A better Lyme bill
Gov. Charlie Baker is back with his second good-faith attempt at a compromise on a controversial Lyme disease treatment bill. The lawmakers doubling as doctors and patient advocates who are behind the treatment push ought to go along with the revised measure and defer to the medical professionals.
The original legislation — tacked, inappropriately, onto the state budget — would have mandated insurance coverage of long-term antibiotic treatment for a condition known as chronic Lyme, a mandate some patients and advocates have sought for years. Given that it is a course of treatment on which there is absolutely no medical consensus — and in many cases, there is outright opposition from doctors, including the Massachusetts Infectious Diseases Society — such a mandate is ill-advised.

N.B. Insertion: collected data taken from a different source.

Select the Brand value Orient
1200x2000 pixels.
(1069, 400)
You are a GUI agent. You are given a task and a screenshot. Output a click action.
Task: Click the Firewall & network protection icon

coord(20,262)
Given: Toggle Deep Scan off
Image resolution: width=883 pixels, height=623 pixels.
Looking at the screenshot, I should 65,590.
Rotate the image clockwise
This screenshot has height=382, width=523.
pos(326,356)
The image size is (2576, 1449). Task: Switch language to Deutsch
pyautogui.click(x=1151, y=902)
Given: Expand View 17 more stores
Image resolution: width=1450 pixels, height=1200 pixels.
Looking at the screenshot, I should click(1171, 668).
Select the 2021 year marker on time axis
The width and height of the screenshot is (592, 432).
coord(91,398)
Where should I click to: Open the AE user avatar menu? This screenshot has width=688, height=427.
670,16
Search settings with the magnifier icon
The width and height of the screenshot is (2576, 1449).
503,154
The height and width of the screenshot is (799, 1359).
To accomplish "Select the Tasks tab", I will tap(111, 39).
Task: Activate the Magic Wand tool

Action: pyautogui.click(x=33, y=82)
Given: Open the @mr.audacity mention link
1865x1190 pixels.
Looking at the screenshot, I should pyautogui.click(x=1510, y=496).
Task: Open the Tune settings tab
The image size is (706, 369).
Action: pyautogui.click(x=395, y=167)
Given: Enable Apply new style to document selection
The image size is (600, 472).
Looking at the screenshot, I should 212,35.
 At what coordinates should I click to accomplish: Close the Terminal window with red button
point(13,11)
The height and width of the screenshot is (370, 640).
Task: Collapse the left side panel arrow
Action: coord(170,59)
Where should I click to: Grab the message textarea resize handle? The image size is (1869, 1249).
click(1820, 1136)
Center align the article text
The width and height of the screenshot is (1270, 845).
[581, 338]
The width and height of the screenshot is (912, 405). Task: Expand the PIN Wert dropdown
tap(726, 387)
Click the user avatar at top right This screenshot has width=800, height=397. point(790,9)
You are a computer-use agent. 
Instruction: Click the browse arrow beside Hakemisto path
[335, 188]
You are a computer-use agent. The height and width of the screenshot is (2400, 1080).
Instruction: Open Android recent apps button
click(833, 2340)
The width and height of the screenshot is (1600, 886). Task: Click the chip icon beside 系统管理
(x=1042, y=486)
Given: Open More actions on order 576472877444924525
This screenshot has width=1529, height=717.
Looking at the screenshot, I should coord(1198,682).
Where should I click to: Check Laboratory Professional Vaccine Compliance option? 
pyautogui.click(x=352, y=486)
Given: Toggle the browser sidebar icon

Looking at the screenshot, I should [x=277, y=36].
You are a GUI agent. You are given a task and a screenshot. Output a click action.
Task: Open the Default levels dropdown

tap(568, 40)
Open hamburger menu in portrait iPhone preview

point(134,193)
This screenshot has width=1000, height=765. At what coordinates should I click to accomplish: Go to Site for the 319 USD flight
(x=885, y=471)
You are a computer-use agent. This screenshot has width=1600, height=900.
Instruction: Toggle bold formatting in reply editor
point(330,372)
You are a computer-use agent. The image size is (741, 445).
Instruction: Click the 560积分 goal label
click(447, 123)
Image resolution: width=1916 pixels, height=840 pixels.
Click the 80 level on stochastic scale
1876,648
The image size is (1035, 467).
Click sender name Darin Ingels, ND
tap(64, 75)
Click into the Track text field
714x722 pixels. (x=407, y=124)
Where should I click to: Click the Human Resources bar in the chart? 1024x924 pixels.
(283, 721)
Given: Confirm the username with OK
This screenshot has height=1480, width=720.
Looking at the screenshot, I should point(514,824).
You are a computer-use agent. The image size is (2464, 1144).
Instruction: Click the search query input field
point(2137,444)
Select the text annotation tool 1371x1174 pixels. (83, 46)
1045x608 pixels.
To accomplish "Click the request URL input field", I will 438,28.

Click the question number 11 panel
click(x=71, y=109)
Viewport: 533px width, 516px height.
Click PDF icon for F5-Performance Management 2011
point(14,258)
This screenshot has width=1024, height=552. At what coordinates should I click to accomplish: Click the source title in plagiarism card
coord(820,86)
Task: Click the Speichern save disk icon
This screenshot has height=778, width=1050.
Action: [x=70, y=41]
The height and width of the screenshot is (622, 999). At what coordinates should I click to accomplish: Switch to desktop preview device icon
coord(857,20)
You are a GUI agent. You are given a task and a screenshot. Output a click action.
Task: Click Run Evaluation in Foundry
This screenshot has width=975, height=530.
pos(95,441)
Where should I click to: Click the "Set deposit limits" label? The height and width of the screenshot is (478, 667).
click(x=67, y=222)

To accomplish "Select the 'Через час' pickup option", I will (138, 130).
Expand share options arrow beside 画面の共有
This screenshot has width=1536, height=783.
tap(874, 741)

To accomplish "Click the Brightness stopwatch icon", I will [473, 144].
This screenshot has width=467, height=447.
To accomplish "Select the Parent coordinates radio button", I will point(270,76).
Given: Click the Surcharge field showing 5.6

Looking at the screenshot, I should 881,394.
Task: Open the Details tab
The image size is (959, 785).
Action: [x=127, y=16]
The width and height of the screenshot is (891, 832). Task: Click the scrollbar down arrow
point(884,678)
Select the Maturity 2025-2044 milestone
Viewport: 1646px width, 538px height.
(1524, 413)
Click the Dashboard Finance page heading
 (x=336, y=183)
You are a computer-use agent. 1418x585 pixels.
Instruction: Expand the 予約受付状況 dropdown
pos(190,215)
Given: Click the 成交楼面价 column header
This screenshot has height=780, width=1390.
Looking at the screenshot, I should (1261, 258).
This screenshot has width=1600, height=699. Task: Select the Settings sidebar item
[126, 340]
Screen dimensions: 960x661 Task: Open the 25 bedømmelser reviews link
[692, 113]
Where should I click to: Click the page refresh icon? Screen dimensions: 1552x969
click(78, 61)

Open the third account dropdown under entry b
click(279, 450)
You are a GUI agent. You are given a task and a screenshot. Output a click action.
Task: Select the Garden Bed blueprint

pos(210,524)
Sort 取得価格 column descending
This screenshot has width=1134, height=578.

Earlier this month, Baker tried to amend the bill to require coverage only if the treatment is prescribed by a rheumatologist, neurologist or infectious disease specialist — in other words, only if it is prescribed by a professional with relevant expertise. Under pressure from patients and patient advocates — and never having met a mandate they couldn’t support — lawmakers rejected that amendment and resubmitted the original bill to Baker.
He vetoed it Thursday, and as they take their turn on the see-saw this weekend lawmakers could conceivably override that veto.
Instead they should consider Baker’s alternative. The governor filed a separate bill that directs the Executive Office of Health and Human Services to solicit input on appropriate forms of treatment for Lyme through public hearings, and to then revise the available benefits to patients covered under the publicly subsized MassHealth program. Within months commercial insurers would be required to offer the same coverage.
One of the House sponsors and leading advocates of the original legislation is the father of a son who suffered from Lyme, adding to the pressure on lawmakers to go along with the mandate. But Baker’s alternative is more responsible, both fiscally and medically, and lawmakers should support it.